The word "Archiv" marks the lines to keep; find each one in the data and copy it.
--*--
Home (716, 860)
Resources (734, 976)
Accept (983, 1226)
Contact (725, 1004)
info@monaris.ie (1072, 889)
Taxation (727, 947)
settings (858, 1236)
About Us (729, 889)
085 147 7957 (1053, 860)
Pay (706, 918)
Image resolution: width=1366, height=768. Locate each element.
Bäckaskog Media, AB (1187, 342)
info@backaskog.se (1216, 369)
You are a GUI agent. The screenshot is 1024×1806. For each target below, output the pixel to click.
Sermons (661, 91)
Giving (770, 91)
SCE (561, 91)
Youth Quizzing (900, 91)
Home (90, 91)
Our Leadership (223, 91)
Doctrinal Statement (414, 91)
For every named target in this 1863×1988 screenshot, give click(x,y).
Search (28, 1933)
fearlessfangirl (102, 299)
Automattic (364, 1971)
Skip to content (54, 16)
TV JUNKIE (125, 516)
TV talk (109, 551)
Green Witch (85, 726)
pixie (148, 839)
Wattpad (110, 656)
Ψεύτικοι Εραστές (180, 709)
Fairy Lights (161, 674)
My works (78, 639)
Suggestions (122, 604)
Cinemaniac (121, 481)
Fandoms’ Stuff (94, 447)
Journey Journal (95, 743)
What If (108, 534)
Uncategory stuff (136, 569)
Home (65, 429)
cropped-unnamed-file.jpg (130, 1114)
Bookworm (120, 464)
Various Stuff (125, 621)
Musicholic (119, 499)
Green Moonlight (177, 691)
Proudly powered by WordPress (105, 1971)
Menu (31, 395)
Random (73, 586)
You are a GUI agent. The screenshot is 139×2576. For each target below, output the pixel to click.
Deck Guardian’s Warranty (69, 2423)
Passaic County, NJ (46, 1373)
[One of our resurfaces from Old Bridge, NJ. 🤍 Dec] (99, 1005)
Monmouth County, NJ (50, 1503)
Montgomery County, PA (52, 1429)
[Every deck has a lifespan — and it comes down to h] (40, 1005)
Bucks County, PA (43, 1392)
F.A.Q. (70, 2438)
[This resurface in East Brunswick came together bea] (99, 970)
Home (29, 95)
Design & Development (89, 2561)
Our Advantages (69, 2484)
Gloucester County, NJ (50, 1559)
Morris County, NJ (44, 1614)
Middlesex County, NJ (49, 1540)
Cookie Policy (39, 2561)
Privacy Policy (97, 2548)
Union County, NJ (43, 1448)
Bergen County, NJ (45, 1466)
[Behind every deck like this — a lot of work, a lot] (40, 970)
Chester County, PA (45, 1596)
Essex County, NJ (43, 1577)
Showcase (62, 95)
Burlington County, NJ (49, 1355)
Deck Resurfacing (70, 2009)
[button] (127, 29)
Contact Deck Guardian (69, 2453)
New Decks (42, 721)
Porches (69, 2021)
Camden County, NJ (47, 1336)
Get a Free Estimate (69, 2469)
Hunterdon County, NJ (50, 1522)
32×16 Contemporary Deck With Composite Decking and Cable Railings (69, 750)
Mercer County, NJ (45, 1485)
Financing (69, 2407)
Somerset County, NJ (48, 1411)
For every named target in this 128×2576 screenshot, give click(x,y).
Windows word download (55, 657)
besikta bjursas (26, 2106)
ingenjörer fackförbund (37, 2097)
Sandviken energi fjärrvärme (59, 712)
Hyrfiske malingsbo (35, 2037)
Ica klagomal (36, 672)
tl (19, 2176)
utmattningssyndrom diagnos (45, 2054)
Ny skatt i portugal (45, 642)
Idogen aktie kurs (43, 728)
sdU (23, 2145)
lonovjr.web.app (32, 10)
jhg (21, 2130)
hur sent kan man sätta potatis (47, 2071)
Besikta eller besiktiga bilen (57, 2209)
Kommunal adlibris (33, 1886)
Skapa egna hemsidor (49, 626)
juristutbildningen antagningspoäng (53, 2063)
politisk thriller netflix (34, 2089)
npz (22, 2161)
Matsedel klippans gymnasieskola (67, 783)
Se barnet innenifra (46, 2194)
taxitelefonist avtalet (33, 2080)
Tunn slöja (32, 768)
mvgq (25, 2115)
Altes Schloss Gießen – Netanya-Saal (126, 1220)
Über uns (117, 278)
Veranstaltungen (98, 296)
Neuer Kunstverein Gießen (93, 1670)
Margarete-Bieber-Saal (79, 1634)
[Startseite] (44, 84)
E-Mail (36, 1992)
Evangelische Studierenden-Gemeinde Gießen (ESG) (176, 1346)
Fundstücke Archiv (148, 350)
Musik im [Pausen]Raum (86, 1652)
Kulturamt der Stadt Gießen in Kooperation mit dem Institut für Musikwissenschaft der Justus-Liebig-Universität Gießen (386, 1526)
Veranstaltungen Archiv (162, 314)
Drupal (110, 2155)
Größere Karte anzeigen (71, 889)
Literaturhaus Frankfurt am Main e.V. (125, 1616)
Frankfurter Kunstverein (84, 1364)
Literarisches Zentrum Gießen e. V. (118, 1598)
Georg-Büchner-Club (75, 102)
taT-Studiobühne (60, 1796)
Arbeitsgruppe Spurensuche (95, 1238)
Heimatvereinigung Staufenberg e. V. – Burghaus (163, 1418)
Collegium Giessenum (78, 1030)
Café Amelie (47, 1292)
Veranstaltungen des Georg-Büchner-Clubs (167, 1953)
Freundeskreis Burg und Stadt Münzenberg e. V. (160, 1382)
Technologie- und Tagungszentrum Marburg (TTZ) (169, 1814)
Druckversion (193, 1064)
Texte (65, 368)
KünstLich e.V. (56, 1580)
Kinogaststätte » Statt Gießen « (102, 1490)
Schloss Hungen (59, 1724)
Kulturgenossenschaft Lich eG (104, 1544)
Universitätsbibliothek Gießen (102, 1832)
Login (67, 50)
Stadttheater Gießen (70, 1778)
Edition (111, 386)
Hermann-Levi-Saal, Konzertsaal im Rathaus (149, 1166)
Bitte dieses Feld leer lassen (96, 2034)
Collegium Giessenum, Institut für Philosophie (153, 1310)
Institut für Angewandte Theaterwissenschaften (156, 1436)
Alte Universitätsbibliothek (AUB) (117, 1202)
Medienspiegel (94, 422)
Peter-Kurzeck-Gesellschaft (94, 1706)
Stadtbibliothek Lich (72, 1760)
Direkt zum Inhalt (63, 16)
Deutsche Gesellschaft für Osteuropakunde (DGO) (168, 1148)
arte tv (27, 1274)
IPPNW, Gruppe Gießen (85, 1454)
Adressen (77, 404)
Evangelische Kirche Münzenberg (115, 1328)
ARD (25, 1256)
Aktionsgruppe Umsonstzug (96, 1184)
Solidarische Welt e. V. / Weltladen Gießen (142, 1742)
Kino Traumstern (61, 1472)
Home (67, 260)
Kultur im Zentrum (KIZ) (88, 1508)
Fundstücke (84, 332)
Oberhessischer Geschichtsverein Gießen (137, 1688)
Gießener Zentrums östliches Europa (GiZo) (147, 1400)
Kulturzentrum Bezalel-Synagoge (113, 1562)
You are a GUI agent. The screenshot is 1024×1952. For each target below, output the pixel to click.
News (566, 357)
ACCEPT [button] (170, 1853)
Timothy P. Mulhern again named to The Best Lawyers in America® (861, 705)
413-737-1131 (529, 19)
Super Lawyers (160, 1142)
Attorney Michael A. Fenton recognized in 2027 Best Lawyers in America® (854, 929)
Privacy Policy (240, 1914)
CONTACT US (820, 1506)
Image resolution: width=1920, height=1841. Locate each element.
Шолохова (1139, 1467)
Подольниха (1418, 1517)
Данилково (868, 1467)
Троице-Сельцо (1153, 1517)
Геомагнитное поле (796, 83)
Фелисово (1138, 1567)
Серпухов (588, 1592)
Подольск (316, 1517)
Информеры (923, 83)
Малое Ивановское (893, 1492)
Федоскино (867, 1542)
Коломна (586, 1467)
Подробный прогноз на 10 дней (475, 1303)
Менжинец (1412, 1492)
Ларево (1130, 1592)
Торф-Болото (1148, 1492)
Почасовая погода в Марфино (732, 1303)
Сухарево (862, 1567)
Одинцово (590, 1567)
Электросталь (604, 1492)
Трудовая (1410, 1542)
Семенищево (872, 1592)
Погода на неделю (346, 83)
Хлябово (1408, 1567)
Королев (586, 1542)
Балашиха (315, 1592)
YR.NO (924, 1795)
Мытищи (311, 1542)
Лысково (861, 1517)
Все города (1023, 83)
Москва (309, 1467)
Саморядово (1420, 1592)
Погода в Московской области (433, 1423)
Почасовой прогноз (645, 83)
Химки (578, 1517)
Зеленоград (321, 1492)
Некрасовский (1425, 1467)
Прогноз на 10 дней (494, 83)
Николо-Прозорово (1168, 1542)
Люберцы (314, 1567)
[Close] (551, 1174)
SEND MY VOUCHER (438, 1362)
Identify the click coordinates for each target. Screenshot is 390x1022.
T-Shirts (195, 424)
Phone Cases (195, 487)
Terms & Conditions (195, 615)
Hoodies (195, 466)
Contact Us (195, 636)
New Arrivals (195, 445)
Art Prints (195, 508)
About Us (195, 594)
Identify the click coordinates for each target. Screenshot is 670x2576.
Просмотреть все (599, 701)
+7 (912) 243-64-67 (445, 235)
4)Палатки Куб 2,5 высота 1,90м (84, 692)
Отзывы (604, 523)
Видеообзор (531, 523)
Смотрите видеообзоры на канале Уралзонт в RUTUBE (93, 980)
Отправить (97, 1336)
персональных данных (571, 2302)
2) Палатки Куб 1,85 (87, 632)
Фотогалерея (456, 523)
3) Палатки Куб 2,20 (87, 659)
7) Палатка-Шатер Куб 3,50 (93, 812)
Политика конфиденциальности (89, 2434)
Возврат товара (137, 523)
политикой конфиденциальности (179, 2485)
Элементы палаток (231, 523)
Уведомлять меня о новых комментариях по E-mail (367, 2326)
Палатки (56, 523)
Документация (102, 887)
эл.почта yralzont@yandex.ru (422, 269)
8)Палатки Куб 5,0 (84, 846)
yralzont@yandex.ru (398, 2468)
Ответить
--*--
> **Task solution**
Fundstücke Archiv (148, 350)
Veranstaltungen Archiv (162, 314)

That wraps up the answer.